Villeneuve didn’t mention, however, that Dune was filmed in six different locations around the world, including Hungary, Jordan, Norway, United Arab Emirates, Slovakia, and Austria, according to its IMDB page.
“I think it’s time to get angry right now — to push, to make changes,” Villeneuve continued. “I still have hope, and I think it’s time to get into action.”
Timothée Chalamet and Rebecca Ferguson in Denis Villeneuve’s visually-stunning Dune. (Warner Bros.)
(From L) Spanish actor Javier Bardem, US actress Zendaya, Swedish actress Rebecca Ferguson, Canadian director Denis Villeneuve, French US actor, Timothee Chalamet, US actor Oscar Isaac and US actor Josh Brolin attend a photocall for the film “Dune” presented out of competition on September 3, 2021 during the 78th Venice Film Festival at Venice Lido. (MIGUEL MEDINA/AFP via Getty Images)
Villeneuve referenced an election in Canada, complaining that “they don’t talk enough about the environment” as a political issue.
“There’s an election right now in Canada. They don’t talk enough about the environment. That should be the priority. That’s the thing that we should talk about in this election right now, and they don’t talk about it that much,” Villeneuve said. “It’s just, like, another subject — but it should be the subject. I don’t want to be moralistic, but I think it’s about survival. And that’s what this book is about: survival.”

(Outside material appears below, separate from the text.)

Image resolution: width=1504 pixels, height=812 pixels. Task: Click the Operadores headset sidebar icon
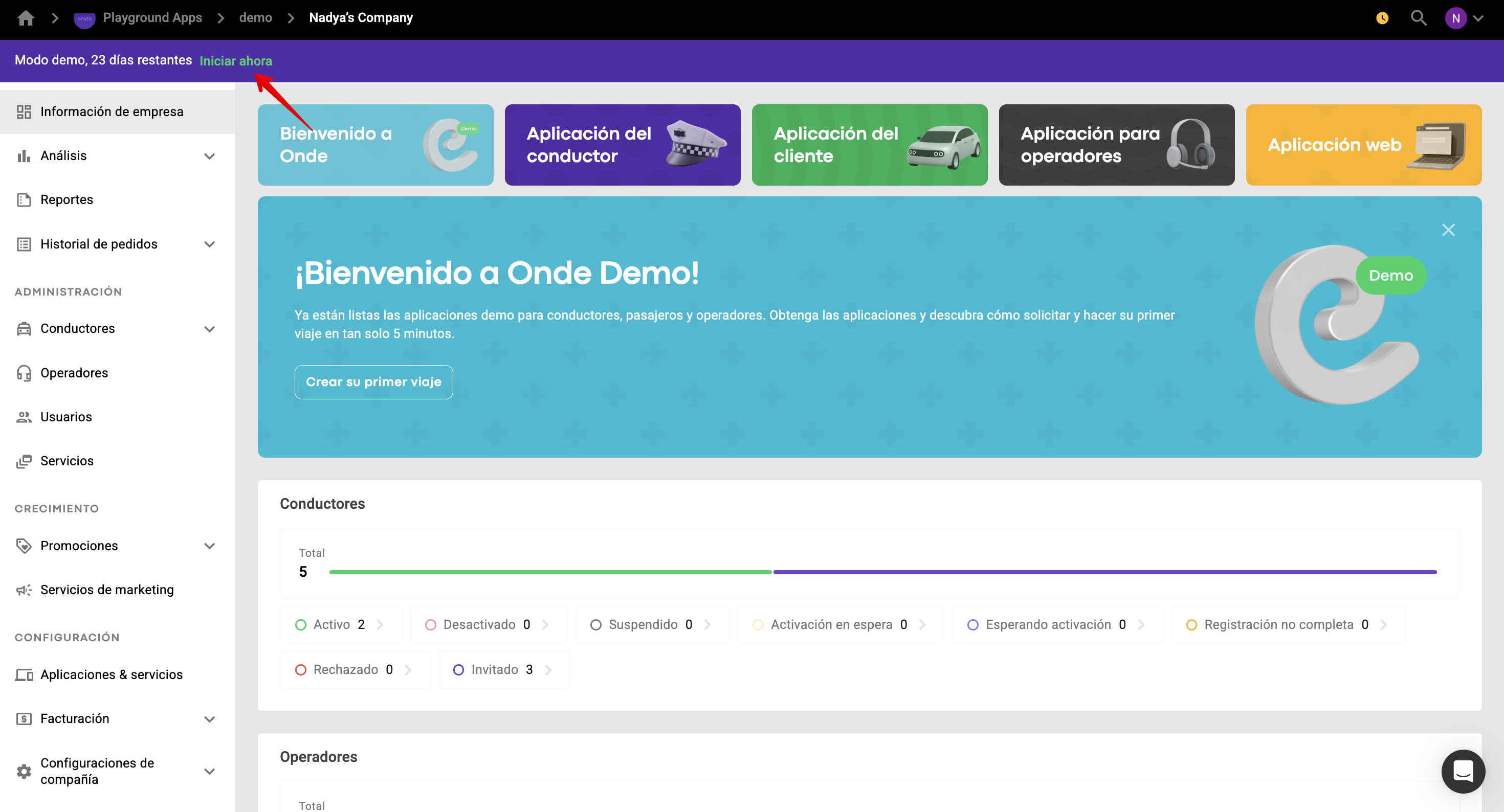24,373
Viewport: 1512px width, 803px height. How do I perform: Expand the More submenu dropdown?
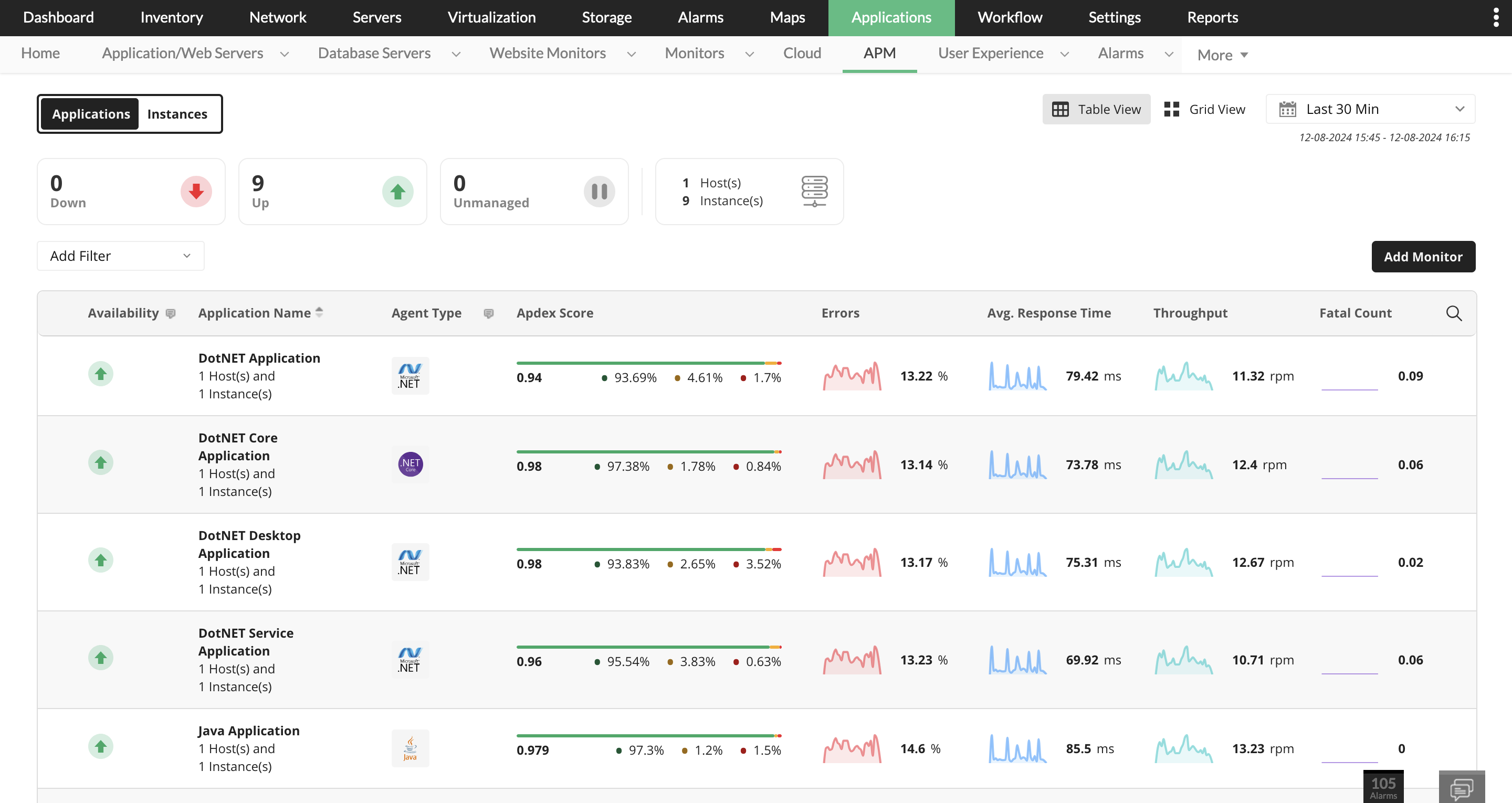[1222, 55]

The director is among many of those in the entertainment industry who lecture the public about the peril the earth faces lest we curtail our carbon footprint — all the while, expanding their own carbon footprints, including their trip to the Venice Film Festival.
He is not alone in having been recently caught not practicing what he preaches.
Harry Potter star Emma Watson — who is known for participating in environmental movements, including the launch of an organic clothing line — raised eyebrows after she was recently spotted exiting a private twin-turbine helicopter after she touched down in Chelsea, London.
In July, climate change hardliners pop star Jennifer Lopez and actor Ben Affleck were caught taking a glamorous vacation around the Mediterranean, living on a $130 million carbon-spewing super yacht.